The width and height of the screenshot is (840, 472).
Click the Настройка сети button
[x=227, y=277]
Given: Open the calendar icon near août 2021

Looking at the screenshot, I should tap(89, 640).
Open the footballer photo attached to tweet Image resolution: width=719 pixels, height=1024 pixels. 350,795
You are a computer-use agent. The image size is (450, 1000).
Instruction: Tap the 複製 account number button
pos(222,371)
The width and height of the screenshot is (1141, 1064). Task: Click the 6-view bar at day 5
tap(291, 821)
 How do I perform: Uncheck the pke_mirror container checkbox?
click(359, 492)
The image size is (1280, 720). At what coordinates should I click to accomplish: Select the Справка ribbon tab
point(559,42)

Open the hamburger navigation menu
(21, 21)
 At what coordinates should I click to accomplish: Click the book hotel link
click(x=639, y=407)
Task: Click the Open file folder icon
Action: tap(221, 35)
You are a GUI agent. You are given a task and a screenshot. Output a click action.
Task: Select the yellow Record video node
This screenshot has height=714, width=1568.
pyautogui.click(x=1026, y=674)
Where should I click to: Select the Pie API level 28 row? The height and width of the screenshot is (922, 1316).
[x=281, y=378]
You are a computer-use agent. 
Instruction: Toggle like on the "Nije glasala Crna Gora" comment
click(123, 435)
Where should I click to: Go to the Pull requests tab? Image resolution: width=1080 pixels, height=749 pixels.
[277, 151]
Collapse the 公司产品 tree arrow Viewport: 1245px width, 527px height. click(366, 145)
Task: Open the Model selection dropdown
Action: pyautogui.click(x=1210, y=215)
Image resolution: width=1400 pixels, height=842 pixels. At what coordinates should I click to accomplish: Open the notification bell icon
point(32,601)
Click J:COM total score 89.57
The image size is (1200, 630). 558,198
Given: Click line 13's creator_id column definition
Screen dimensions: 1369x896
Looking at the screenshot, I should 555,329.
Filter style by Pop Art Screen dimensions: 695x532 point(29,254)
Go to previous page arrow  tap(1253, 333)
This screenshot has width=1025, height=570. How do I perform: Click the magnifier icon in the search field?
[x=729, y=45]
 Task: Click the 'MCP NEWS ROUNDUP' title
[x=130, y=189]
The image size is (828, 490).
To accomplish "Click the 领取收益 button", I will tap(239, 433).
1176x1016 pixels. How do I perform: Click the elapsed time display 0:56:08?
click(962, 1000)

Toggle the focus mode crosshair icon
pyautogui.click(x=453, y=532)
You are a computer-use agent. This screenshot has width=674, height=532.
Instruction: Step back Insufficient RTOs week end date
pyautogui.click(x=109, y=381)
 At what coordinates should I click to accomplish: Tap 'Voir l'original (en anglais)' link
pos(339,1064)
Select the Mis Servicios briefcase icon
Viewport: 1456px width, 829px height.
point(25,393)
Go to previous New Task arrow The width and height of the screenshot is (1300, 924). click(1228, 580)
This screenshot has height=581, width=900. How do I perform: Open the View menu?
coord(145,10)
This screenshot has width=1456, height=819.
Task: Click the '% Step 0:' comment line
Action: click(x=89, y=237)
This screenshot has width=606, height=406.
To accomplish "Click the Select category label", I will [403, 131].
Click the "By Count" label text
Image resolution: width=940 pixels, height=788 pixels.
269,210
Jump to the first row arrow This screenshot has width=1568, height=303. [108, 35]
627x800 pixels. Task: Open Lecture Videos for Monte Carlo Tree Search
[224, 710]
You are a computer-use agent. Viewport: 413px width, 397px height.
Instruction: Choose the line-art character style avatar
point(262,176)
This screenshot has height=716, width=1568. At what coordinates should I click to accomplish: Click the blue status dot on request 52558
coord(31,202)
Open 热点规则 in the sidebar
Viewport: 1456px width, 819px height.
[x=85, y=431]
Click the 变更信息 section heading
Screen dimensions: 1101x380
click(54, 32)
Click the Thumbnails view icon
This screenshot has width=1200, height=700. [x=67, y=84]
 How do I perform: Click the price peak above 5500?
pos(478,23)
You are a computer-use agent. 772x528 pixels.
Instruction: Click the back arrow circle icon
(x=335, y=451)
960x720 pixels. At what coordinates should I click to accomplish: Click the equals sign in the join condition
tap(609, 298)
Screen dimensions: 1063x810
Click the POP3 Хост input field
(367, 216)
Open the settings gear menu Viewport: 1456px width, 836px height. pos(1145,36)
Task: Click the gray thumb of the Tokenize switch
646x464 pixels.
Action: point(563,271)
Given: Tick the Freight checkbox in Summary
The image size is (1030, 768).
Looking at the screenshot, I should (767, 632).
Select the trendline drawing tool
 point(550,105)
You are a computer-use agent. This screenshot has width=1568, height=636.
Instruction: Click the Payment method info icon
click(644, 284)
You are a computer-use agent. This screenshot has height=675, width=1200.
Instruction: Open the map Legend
-- -- --
Required task. Output the entries above exactly as they appear, starting with the line that contains "How do I perform: Click the price" and ending with the line that contains "Open the settings".

Answer to this task.
 How do I perform: Click the price peak above 5500?
pos(478,23)
You are a computer-use agent. 772x528 pixels.
Instruction: Click the back arrow circle icon
(x=335, y=451)
960x720 pixels. At what coordinates should I click to accomplish: Click the equals sign in the join condition
tap(609, 298)
Screen dimensions: 1063x810
Click the POP3 Хост input field
(367, 216)
Open the settings gear menu Viewport: 1456px width, 836px height. pos(1145,36)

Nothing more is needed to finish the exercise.